Selon les rumeurs, Echelon se serait développé à partir de 1971 et il se serait largement étendu entre 1975 et 1999. Echelon fut créé pour assurer la sécurité du territoire américain et celle de ses intérêts à l'étranger. Il est organisé en réseau à l'échelle internationale et compte aujourd'hui parmi ses alliers le Canada, la Grande-Bretagne, le Japon, l'Australie et la Nouvelle-Zélande. Rien qu'aux Etats-Unis il emploie environ 38000 agents et il utilise plusieurs dizaines d'ordinateurs parmi les plus puissants du monde.

Créé et coordonné par la NSA, jusqu'aux environs de 1990 le réseau Echelon était utilisé pour intercepter certaines communications non cryptées : fax, e-mail et communications téléphoniques.  Nous verrons plus loin, qu'aujourd'hui il s'est adapté aux nouvelles technologies en développant plusieurs nouveaux projets (P415, Silkworth, Steepbush II, etc).

Différent à bien des égards de nombreux autres réseaux d'espionnage développés durant la Guerre froide, Echelon cible avant tout les objectifs civils : les gouvernements, les organisations, le monde des affaires ainsi que les individus, et ce pratiquement aux quatre coins de la planète. Il concerne donc potentiellement toute personne en communication avec l'étranger, mais il espionne parfois des lignes intérieures.

Echelon n'a pas pour mission de lire de manière indiscrète vos e-mails ou d'écouter les conversations téléphoniques entre les Américains et le reste du monde. En fait, jusqu'en 2013 nous ne savions pas qui était espionné ni quels médias étaient sur écoute. On se doutait bien que les réseaux terroristes et les groupes extrémistes étaient suivis de près par les services secrets, mais l'affaire PRISM révéla que toute personne communicant par GSM ou par Internet est potentiellement sur écoute... 

Echelon opère par interception discriminatoire d'un grand nombre de transmissions et utilise la puissance de plusieurs milliers d'ordinateurs pour extraire les messages intéressants de la masse des informations anodines. On y reviendra.

Une série de bâtiments secrets d'interception ont été bâtis autour du monde pour espionner les principales composantes des réseaux de télécommunication internationaux. Certains surveillent les communications par satellites, d'autres les microondes, les communications par câble, les communications radios y compris les SMS et enfin celles transitant par Internet (forums, réseaux sociaux, e-mails, etc.).
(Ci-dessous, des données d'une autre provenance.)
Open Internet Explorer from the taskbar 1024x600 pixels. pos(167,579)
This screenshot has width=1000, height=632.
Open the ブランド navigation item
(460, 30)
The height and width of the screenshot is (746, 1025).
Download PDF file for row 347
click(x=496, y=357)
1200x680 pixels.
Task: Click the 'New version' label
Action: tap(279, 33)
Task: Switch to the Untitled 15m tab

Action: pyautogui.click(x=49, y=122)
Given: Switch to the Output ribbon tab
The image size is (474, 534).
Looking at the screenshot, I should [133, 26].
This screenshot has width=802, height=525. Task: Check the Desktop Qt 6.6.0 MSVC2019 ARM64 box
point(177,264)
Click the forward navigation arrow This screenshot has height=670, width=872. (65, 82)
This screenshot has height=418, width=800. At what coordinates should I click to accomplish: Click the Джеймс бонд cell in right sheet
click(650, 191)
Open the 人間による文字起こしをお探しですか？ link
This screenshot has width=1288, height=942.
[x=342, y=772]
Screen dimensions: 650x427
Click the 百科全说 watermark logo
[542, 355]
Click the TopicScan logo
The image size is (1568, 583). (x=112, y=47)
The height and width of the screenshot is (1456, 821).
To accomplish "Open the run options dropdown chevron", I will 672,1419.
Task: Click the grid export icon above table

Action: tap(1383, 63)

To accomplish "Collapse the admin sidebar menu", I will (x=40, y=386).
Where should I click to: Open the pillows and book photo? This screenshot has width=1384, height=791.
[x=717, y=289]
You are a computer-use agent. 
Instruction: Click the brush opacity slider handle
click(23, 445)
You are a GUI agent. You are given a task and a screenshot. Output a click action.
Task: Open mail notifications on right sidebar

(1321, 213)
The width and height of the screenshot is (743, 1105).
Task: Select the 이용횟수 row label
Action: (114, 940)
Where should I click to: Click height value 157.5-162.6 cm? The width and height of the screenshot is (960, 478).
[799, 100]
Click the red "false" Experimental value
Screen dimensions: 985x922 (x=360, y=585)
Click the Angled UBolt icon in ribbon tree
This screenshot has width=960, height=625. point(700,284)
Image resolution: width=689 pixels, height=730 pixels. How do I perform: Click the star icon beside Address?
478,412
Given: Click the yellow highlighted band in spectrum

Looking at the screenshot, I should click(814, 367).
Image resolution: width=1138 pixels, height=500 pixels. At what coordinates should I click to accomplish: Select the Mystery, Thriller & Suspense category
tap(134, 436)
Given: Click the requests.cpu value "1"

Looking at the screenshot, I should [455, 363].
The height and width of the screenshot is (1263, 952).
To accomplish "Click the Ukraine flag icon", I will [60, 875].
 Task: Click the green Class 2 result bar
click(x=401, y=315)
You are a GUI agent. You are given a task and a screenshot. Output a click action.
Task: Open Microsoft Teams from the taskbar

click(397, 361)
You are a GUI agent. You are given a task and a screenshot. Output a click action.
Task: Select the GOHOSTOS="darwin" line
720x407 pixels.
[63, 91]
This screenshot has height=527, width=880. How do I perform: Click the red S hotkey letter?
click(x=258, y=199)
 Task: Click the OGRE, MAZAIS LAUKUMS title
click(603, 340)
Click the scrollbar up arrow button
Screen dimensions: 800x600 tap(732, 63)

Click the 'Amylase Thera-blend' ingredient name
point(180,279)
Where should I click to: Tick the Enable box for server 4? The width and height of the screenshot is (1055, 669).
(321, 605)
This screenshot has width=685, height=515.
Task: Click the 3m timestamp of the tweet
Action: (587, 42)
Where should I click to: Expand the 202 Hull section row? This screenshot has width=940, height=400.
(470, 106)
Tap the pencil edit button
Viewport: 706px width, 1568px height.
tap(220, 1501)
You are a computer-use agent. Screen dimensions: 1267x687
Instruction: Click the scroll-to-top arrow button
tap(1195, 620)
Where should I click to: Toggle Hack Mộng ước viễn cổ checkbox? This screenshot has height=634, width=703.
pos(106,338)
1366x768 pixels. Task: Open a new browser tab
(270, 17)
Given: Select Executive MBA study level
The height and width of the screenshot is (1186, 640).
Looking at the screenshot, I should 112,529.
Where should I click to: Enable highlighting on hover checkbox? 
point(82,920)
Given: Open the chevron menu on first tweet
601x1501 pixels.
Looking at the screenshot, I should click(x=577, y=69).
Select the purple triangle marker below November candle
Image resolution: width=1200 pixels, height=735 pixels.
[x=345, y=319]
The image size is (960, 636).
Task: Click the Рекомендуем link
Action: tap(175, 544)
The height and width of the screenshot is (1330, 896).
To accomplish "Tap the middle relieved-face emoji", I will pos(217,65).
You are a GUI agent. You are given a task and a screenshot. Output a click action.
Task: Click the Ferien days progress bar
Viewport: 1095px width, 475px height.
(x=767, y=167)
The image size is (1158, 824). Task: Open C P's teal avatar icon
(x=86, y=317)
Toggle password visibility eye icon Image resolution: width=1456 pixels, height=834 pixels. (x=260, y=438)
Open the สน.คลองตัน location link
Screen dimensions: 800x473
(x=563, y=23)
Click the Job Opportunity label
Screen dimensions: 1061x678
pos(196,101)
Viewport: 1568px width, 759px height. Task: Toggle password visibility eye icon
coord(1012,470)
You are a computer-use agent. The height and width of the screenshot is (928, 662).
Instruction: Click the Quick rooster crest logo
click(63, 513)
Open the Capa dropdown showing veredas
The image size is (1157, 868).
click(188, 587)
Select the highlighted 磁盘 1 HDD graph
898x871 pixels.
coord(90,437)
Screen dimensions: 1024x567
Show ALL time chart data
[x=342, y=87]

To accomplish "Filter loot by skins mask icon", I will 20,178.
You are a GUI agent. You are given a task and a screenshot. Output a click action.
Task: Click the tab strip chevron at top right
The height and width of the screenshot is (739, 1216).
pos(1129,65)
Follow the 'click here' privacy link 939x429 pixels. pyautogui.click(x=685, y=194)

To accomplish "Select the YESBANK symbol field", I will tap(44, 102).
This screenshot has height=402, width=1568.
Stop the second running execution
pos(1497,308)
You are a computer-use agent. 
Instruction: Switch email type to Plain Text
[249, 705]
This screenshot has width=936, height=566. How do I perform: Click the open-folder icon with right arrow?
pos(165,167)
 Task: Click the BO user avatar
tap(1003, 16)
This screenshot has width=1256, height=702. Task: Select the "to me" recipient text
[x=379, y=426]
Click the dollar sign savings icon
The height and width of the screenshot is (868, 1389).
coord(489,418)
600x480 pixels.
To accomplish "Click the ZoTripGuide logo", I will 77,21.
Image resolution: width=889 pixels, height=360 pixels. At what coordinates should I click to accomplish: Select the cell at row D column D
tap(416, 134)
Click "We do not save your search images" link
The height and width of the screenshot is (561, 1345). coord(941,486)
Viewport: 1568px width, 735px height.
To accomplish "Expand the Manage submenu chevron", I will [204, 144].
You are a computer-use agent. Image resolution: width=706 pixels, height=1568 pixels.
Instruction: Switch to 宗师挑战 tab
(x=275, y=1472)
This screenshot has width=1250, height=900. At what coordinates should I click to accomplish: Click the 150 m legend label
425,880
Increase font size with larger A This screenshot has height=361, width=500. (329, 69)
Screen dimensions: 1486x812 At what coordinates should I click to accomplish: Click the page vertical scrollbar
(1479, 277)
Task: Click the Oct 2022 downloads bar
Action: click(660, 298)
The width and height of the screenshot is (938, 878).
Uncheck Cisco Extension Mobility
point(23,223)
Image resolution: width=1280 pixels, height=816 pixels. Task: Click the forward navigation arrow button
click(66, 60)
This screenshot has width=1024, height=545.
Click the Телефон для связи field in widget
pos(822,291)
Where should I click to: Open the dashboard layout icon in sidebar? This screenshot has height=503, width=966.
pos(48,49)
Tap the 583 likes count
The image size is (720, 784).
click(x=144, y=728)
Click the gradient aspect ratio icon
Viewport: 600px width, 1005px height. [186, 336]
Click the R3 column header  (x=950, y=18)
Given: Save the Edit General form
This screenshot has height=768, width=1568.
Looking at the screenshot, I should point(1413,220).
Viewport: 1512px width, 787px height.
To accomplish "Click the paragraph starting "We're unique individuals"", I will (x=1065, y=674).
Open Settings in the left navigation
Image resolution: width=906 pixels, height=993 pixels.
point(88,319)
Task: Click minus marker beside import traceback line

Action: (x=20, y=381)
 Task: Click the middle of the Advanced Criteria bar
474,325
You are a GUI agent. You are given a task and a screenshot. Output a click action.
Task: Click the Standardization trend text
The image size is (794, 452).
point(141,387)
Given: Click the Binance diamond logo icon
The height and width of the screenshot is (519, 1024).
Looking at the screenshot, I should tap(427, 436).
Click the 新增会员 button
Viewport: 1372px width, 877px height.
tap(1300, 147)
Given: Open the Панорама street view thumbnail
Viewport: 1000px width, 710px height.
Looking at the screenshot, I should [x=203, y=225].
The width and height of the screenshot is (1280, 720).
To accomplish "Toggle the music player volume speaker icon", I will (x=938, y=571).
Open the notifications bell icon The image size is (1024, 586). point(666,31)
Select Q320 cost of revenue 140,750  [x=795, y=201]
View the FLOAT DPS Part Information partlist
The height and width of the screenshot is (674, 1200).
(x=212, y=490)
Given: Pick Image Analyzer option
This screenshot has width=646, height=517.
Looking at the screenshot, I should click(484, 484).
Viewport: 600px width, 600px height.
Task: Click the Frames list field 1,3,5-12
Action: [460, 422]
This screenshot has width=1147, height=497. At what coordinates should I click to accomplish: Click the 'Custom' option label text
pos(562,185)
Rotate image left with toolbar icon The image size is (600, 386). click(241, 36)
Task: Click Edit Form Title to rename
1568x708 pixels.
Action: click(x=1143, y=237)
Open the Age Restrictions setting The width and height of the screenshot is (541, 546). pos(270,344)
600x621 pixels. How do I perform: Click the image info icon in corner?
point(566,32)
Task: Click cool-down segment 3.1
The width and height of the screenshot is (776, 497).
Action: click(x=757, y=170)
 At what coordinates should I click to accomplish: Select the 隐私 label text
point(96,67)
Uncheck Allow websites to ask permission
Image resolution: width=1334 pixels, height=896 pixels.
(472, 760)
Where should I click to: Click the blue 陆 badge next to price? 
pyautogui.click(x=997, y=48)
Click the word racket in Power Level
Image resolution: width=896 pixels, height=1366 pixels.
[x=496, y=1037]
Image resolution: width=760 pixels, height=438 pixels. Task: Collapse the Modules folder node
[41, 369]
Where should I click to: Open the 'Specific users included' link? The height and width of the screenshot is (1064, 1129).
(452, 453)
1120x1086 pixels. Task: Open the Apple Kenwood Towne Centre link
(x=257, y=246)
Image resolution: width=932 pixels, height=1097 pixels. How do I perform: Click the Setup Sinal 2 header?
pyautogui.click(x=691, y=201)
Toutes ces infrastructures sont interconnectées et sont en mesure d'intercepter l'essentiel des communications mondiales.

Le site de Menwith Hill dans le Yorkshire, vu d'avion. 26 "balles de golf" à l'écoute du monde. Mais le terrain de jeu est réservé aux militaires : "No trespassing. All infringement will be considered as a criminal act and prosecuted" peut-on lire sur les grilles qui délimitent le site. Documents CND et Multimap.

Mais à quelque niveau que ce soit, il est illégal dans le chef de la Grande Bretagne d'espionner ses citoyens. La même loi s'applique dans la majorité des autres pays et même en principe aux Etats-Unis, mais les choses ont changé en 2007. Nous verrons comment dans un instant.

Sous les termes du pacte UKUSA, les Anglais espionnent les citoyens Américains qui ne se gênent pas pour espionner à leur tour les Anglais, et les deux groupes commercialisent leurs données.

Techniquement parlant, la rétribution pour un service donné peut-être légale, mais il est clair dans ce cas d'espèce que ces organisations ont l'intention de contourner l'esprit de la loi qui protège les citoyens de ces deux nations. Sur le fond et la forme, leur action est donc illégale et dans un éventuel procès au civil, ils auront du mal à justifier une mission d'espionnage en vertu des lois qui protègent les citoyens.